Shalala, who served as head of the Health and Human Services Department under Clinton, said she’s warning her Democratic colleagues — particularly the freshmen who are new to Washington — against jumping on the impeachment bandwagon before there’s much more public support for the concept.
“Impeachment is a huge step, and it’s a judgment call. And we need all the facts before we even consider it,” she said.
{mossecondads}To be sure, there’s a small but vocal group of Democrats sounding the impeachment bell — one that’s roughly doubled in number over the past three days. The heightened interest in tapping impeachment as an investigative tool is primarily rooted in the White House’s refusal to cooperate with a long list of ongoing probes being conducted by the Democratic-led committees, including those related to special counsel Robert Mueller’s report on Moscow’s meddling in the 2016 elections.
Launching an impeachment inquiry, supporters say, would eliminate one of the White House’s central arguments for refusing to provide information: namely, that Congress has no legislative purpose in attaining it.

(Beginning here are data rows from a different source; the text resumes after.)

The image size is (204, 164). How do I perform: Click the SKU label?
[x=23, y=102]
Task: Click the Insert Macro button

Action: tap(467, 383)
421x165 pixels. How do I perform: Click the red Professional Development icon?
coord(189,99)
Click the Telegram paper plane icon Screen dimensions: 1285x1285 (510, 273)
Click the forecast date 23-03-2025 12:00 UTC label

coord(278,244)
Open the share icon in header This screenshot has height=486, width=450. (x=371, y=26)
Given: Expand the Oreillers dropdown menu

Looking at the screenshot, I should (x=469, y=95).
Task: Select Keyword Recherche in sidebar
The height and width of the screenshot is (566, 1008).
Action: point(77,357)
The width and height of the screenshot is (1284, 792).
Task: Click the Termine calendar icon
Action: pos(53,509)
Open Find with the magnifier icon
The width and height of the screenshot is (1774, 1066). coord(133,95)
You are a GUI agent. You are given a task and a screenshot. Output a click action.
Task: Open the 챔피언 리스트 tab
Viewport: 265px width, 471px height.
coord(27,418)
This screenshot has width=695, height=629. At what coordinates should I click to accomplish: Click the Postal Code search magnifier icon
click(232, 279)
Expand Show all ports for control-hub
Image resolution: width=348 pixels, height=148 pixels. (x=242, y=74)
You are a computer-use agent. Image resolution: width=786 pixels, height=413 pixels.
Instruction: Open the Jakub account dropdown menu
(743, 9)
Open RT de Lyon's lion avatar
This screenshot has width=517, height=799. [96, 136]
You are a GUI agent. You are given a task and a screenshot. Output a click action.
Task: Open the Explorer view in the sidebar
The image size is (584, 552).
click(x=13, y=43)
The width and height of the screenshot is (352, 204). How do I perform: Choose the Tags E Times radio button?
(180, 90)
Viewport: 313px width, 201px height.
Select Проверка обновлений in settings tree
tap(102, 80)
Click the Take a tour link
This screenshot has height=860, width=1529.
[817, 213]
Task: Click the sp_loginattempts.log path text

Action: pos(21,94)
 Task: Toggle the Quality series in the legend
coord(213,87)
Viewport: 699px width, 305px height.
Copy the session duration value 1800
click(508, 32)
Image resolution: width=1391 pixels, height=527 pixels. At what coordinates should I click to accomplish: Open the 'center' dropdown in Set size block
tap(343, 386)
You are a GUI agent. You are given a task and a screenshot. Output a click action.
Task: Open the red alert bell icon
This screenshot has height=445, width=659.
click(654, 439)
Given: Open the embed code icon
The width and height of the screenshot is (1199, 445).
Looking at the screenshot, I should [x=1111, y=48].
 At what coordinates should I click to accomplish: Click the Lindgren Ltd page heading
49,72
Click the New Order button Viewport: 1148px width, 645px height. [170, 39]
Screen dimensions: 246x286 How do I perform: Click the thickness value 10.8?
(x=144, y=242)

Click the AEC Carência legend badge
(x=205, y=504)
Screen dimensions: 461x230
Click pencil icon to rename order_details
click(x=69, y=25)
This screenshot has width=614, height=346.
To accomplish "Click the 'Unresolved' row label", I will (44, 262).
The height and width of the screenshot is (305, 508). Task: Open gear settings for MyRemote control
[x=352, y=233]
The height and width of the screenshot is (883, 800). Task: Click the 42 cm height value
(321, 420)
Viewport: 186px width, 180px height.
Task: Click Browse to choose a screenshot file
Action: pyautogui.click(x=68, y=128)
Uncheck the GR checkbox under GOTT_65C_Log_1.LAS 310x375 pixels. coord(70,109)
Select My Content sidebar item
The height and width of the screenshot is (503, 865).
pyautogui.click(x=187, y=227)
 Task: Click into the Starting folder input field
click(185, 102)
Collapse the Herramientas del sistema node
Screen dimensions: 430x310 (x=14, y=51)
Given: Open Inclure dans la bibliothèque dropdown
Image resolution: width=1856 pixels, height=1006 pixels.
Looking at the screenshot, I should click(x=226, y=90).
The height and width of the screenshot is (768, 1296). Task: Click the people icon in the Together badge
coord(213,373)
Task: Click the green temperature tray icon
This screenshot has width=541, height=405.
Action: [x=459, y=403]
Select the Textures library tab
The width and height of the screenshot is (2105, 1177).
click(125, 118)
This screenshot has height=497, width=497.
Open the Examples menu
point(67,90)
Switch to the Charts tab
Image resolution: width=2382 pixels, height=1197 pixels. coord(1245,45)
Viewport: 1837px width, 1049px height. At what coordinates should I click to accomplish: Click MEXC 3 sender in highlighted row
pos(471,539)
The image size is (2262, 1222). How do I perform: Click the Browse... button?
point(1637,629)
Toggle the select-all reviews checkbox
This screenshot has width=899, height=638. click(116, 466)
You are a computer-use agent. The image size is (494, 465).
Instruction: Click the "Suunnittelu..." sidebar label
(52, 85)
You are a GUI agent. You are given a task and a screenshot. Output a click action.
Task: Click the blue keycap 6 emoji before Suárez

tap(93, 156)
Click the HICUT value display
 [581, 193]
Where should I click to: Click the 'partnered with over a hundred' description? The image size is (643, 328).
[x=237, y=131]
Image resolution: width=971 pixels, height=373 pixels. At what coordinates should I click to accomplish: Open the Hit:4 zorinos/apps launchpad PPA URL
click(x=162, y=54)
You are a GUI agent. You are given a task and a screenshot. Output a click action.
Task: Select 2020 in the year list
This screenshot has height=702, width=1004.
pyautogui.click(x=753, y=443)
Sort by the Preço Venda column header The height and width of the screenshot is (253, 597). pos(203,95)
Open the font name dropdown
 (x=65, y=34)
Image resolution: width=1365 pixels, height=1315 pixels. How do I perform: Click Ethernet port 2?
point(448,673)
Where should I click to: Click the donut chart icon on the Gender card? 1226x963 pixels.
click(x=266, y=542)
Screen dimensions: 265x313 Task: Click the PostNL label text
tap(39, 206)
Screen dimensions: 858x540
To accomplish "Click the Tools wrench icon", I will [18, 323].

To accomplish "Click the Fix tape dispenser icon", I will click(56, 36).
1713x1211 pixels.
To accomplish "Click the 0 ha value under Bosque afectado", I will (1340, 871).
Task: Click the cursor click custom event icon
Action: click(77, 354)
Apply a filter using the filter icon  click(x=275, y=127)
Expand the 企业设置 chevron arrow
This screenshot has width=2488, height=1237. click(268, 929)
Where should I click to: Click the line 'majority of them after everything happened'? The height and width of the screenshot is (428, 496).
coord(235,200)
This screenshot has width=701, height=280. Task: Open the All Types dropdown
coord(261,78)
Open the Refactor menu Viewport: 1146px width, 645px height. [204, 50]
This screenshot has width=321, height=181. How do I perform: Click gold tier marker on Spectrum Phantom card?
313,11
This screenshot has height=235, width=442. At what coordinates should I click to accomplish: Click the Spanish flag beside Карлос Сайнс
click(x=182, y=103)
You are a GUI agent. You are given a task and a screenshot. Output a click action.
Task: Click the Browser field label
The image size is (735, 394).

“It strains credulity to think they could question a legitimate legislative purpose if there’s a pending impeachment inquiry,” said Rep. Jared Huffman (D-Calif.).
Some Democrats say that, to a certain extent, the debate is one over semantics, since the ongoing investigations are essentially seeking to uncover the same potential wrongdoing that an impeachment inquiry might.
“It looks to me like what the relevant committees are doing is actually what they would do if they were having an impeachment inquiry anyway,” said Rep. John Yarmuth (D-Ky.), the chairman of the House Budget Committee and a de facto member of Pelosi’s leadership team.
Still, Yarmuth is supporting an immediate move to impeachment proceedings, predicting such a move is ultimately “inevitable.”
Others who support Pelosi’s cautious strategy are also running out of patience — a dynamic that might lead to the breaking of the impeachment dam that Pelosi has so far managed to prevent.
“We have got to reassure our constituents that we are engaged, that we are holding this president accountable. But the clock is running out on us,” said Rep. G.K. Butterfield (D-N.C.).
“If we’re going to act through the courts, if we’re going to begin an impeachment inquiry, we must do it pretty soon,” he added.